Il tribunale di Kiev è stato chiaro: se le sedi occupate del municipio e dei sindacati non saranno sgomberate entro cinque giorni, interverrà la polizia.
I manifestanti poche ore prima avevano minacciato di bloccare la sede del governo e quella presidenziale: “lanceremo un imponente presidio del governo e dell’amministrazione presidenziale“, aveva annunciato Oleksandr Turcinov, braccio destro della leader dell’opposizione Yulia Timoshenko.
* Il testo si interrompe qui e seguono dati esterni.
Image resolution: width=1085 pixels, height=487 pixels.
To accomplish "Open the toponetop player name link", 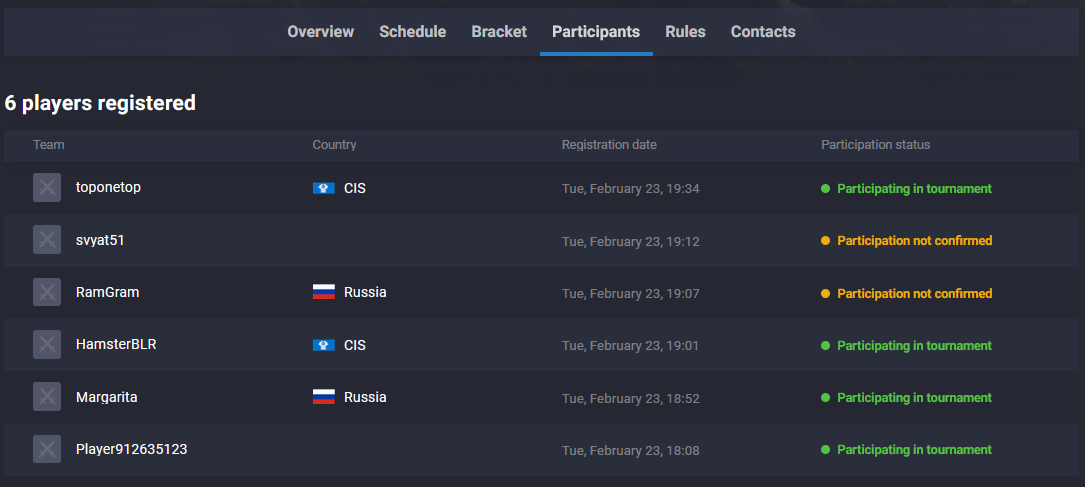I will [109, 187].
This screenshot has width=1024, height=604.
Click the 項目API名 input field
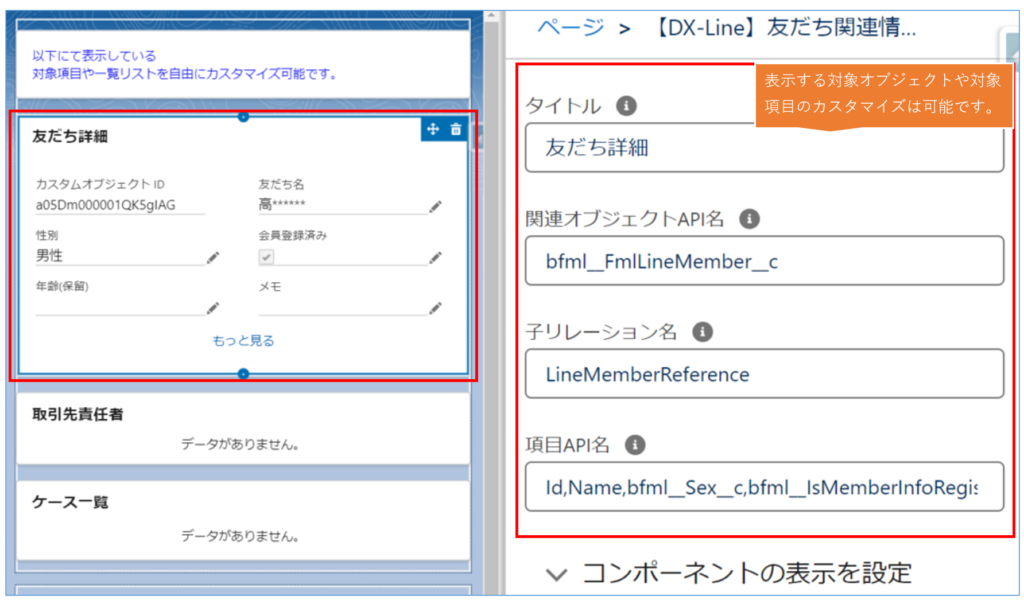(764, 487)
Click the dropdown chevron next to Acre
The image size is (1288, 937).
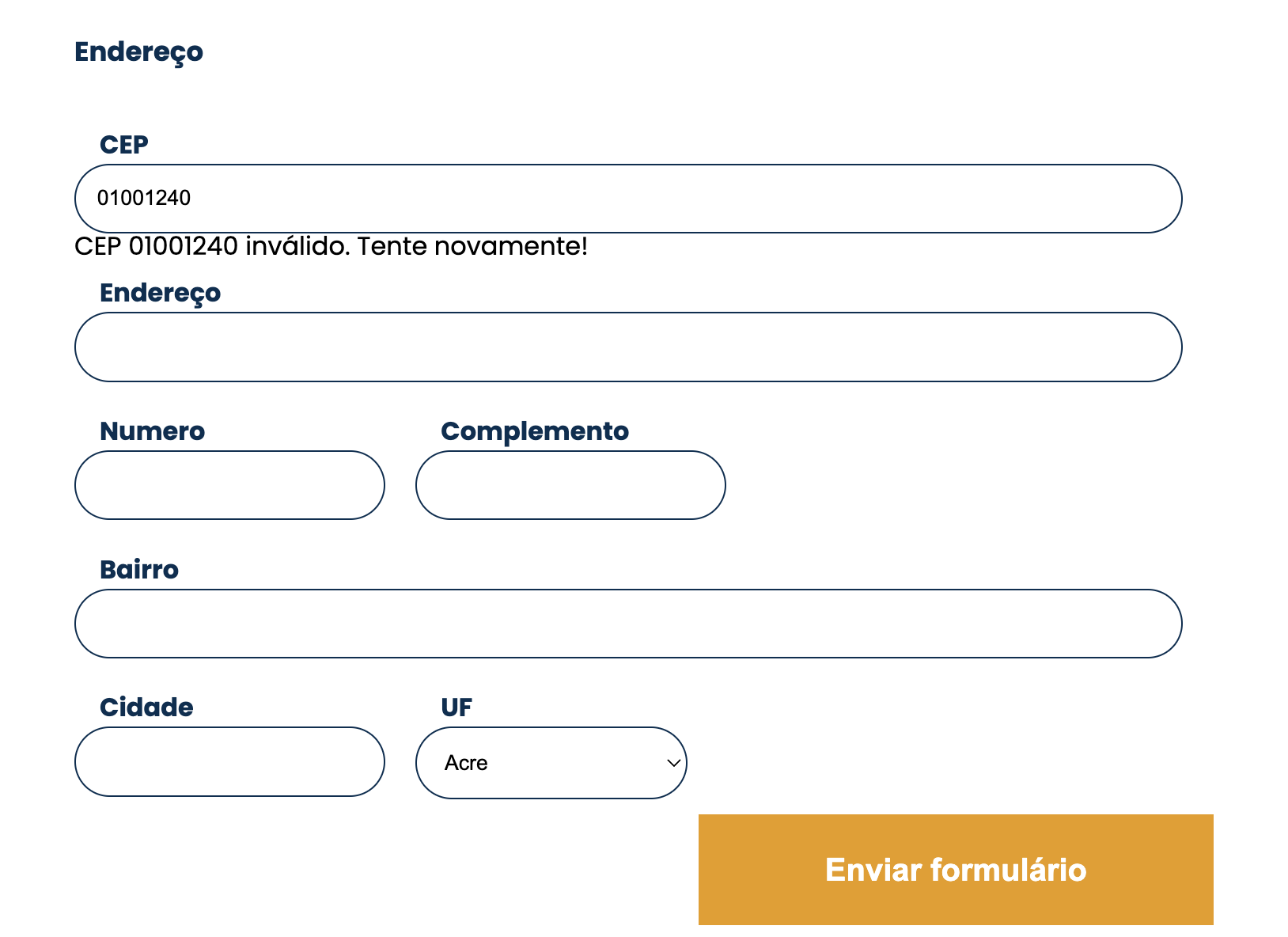tap(672, 764)

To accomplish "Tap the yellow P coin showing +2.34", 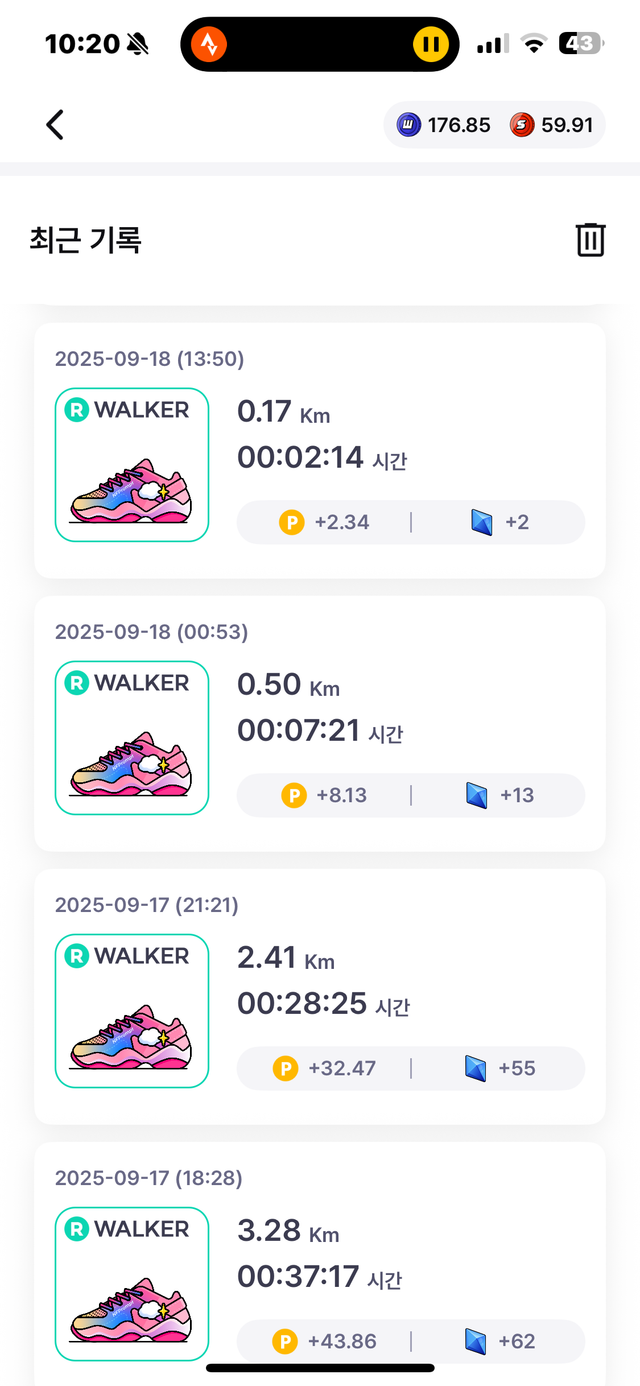I will 291,522.
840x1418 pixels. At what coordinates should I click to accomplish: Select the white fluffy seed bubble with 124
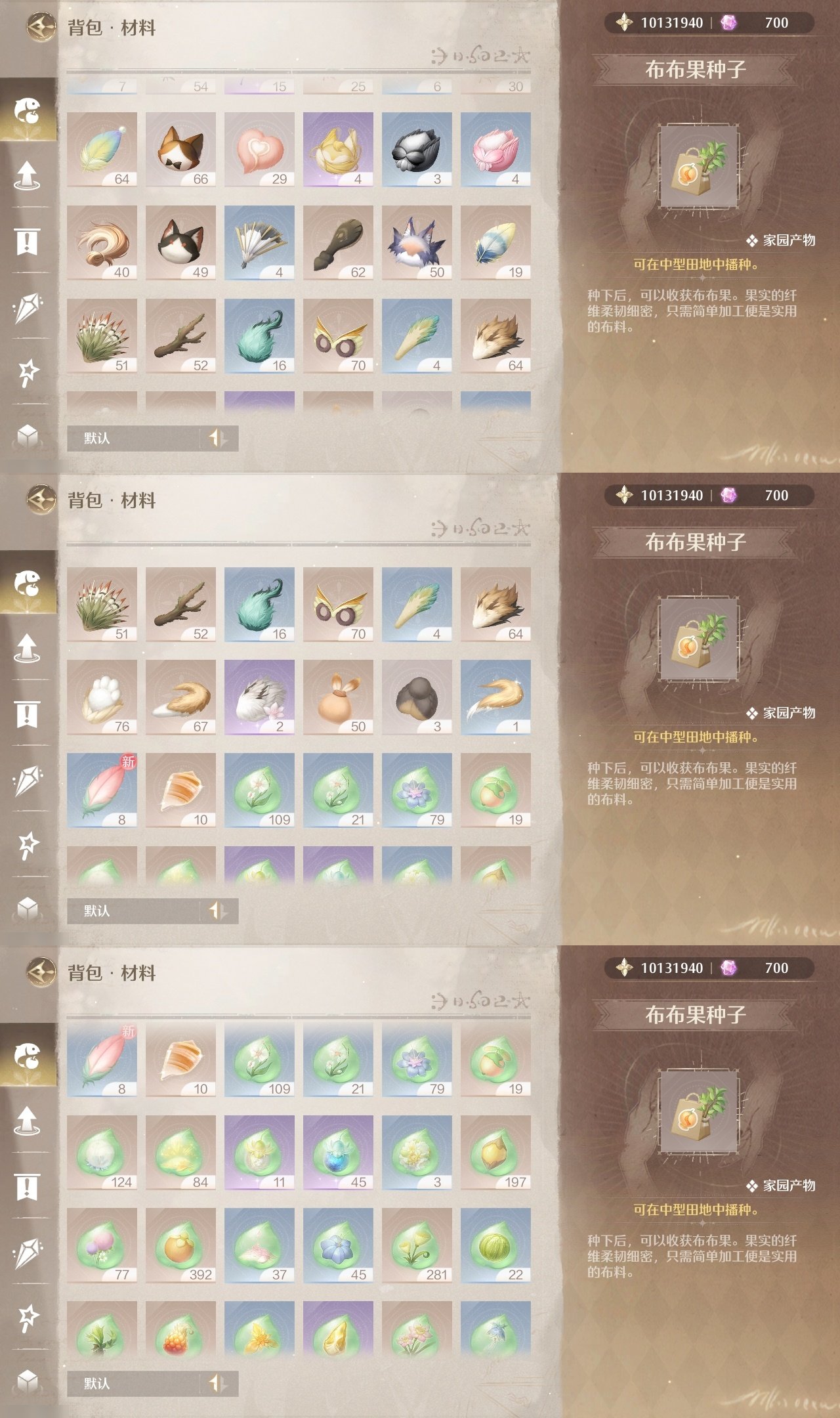click(102, 1153)
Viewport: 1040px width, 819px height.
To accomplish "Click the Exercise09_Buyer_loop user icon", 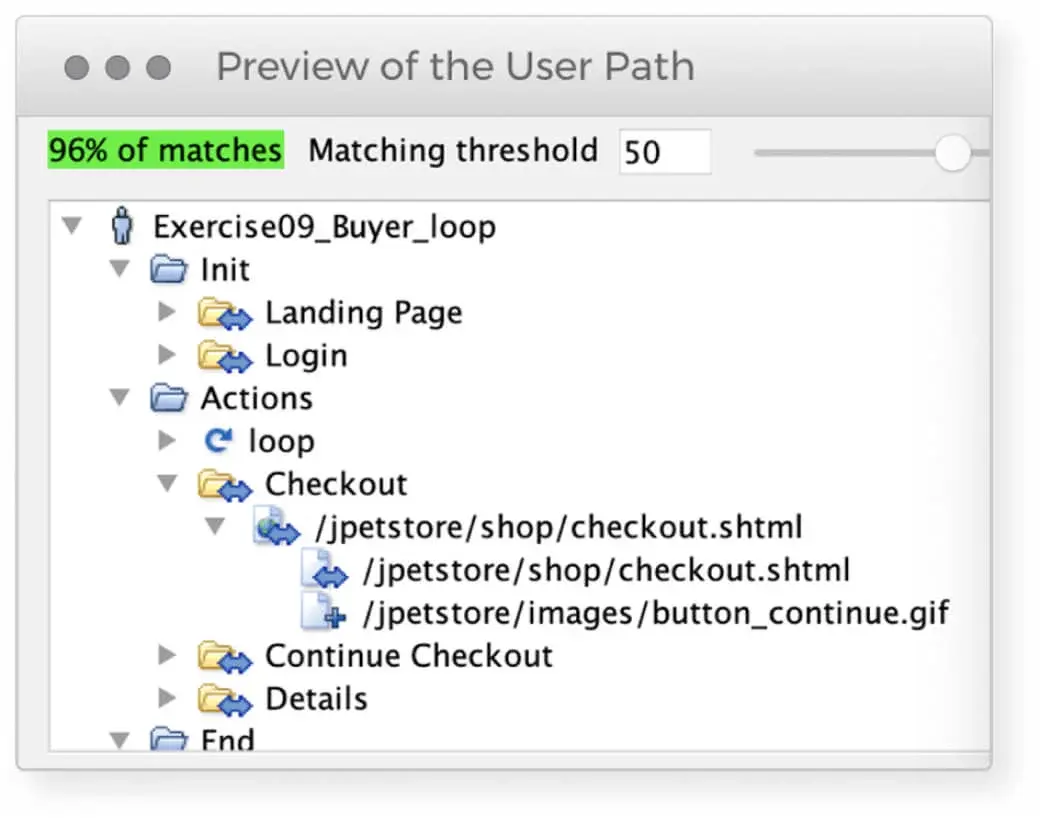I will pos(122,227).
Da domenica scorsa infatti gli attivisti del partito nazionalista Svoboda hanno occupato il municipio, in piazza Maidan, portando avanti la protesta che dal 25 novembre mobilita decine di migliaia di Ucraini: chiedono che il presidente Viktor Yanukovich cambi idea e decida di firmare il patto di Vilnius, con cui il 21 novembre l’Ucraina è stata ad un passo dal partecipare all’Unione Europea.
L’Ucraina si trova in bilico, a cavallo tra i colossi dell’Unione Europea ad ovest e della Russia ad est: si tratta di scegliere quale dei due garantisca al meglio i bisogni del paese. Da una parte c’è l’Europa, garanzia di diritti democratici, grazie ai quali sarebbe subito libera la leader dell’opposizione Yulia Timoshenko in carcere per “abuso d’ufficio”, e prospettiva di un mercato più competitivo, ma potenzialmente più vantaggioso. Dall’altro, invece, c’è la Russia di Putin e la sua indispensabile fornitura di gas, unita ad allettanti finanziamenti che rimetterebbero in sesto le disastrate finanze del paese. Si tratta di un gioco di forze: all’Europa interessa strappare l’Ucraina dalla sfera d’influenza di Putin, mentre la Russia è determinata a realizzare il suo progetto di un’Unione Eurasiatica.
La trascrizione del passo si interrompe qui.